Before you start getting mad at me first a disclaimer: I really think you should adhere to the DRY (don’t repeat yourself) principle. But in my opinion the term “code duplication” is too weak and blurry and should be rephrased.

Let me start with a real life story from a few weeks ago that lead to a fruitful discussion with some fellow colleagues and my claims.

The story

We are developing a system using C#/.NET Core for managing network devices like computers, printers, IP cameras and so on in a complex network infrastructure. My colleague was working on a feature to sync these network devices with another system. So his idea was to populate our carefully modelled domain entities using the JSON-data from the other system and compare them with the entities in our system. As this was far from trivial we decided to do a pair-programming session.

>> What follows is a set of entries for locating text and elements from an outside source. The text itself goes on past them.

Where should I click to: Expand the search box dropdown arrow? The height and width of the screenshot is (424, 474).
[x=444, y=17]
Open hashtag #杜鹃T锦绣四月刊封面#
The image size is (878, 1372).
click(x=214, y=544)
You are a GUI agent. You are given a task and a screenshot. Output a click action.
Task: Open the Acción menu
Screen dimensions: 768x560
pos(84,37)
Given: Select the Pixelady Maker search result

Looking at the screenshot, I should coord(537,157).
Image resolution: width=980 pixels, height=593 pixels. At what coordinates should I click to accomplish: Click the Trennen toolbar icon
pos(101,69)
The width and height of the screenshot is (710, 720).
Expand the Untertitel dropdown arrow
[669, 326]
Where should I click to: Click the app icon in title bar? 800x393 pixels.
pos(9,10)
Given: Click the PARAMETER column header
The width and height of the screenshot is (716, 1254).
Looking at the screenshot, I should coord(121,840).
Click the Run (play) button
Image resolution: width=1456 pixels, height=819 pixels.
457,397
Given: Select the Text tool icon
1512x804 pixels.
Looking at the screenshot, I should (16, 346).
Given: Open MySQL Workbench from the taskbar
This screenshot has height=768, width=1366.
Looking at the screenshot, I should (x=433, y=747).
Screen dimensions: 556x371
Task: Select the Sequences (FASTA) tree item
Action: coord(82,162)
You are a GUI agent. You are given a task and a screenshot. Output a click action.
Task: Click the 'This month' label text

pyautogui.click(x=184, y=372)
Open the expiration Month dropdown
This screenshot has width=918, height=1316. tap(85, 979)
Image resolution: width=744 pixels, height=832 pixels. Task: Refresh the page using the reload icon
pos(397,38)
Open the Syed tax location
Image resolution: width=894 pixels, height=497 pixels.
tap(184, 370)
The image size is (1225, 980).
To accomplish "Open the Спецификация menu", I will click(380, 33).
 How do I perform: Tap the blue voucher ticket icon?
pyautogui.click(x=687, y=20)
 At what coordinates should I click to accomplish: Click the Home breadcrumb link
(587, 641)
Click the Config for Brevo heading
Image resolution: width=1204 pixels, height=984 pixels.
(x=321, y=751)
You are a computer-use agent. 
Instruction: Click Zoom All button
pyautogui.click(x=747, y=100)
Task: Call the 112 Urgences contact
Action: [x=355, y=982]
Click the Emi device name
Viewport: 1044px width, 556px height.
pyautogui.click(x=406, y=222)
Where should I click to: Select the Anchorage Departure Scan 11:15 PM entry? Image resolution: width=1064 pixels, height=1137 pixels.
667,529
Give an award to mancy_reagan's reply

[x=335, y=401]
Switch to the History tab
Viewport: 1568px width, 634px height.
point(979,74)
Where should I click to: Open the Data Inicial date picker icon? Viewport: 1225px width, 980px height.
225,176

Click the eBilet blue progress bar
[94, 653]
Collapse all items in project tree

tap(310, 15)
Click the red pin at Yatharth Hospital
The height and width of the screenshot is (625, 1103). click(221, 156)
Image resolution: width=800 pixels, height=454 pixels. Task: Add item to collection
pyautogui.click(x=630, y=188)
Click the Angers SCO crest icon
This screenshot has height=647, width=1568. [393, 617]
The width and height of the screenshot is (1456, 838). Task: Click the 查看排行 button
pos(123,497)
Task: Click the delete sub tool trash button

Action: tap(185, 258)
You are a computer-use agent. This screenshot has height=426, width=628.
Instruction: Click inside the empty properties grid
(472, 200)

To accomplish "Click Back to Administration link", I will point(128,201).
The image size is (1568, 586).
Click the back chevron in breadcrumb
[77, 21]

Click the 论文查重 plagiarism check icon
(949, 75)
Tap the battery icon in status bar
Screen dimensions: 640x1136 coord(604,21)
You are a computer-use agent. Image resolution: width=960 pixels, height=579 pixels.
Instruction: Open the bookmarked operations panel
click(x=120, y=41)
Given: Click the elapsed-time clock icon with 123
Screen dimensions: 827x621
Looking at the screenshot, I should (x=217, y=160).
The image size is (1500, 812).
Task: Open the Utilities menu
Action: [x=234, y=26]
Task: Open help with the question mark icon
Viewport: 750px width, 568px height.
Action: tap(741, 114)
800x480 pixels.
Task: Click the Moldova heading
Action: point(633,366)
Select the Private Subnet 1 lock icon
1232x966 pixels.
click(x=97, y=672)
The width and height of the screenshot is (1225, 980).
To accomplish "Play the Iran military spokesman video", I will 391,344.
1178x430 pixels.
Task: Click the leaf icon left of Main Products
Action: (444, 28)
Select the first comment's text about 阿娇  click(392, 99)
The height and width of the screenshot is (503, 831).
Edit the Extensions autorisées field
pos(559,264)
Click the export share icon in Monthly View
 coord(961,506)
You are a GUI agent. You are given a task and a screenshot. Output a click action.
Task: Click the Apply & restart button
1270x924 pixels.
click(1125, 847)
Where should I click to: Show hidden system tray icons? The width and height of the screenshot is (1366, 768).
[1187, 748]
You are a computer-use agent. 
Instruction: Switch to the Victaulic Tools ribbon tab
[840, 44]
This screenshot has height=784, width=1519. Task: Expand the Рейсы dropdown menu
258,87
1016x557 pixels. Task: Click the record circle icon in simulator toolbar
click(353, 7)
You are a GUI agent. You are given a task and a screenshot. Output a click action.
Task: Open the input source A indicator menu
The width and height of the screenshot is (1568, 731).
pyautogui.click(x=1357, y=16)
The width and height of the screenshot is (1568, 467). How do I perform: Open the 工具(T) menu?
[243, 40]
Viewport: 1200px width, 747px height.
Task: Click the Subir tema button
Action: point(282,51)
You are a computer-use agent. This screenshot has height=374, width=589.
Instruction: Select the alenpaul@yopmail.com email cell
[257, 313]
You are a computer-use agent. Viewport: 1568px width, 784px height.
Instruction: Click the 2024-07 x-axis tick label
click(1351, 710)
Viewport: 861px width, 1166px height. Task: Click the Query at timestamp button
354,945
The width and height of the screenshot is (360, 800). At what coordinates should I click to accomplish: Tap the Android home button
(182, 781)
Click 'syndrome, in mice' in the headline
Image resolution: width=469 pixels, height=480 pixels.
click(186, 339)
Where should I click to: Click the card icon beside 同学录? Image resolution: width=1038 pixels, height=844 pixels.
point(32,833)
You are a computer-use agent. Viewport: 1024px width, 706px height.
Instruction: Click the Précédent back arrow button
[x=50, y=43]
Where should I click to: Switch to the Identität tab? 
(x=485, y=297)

We wrote unit tests and fixed one problem after another, refactored the code that was getting messing and happily chugged along. In this process it became more and more apparent that the type system was not helping us and we required quite some special handling like custom IEqualityComparers and the like.

The problem was that certain concepts like AddressPools that we had in our domain model were missing in the other system. Our domain handles subnets whereas the other system talks about ranges. In our system the entities are persistent and have a database id while the other system does not expose ids. And so on…

By using the same domain model for the other system we introduced friction and disabled benefits of C#’s type system and made the code harder to understand: There were several occasions where methods would take two IEnumerables of NetworkedDevices or Subnets and you needed to pay attention which one is from our system and which from the other.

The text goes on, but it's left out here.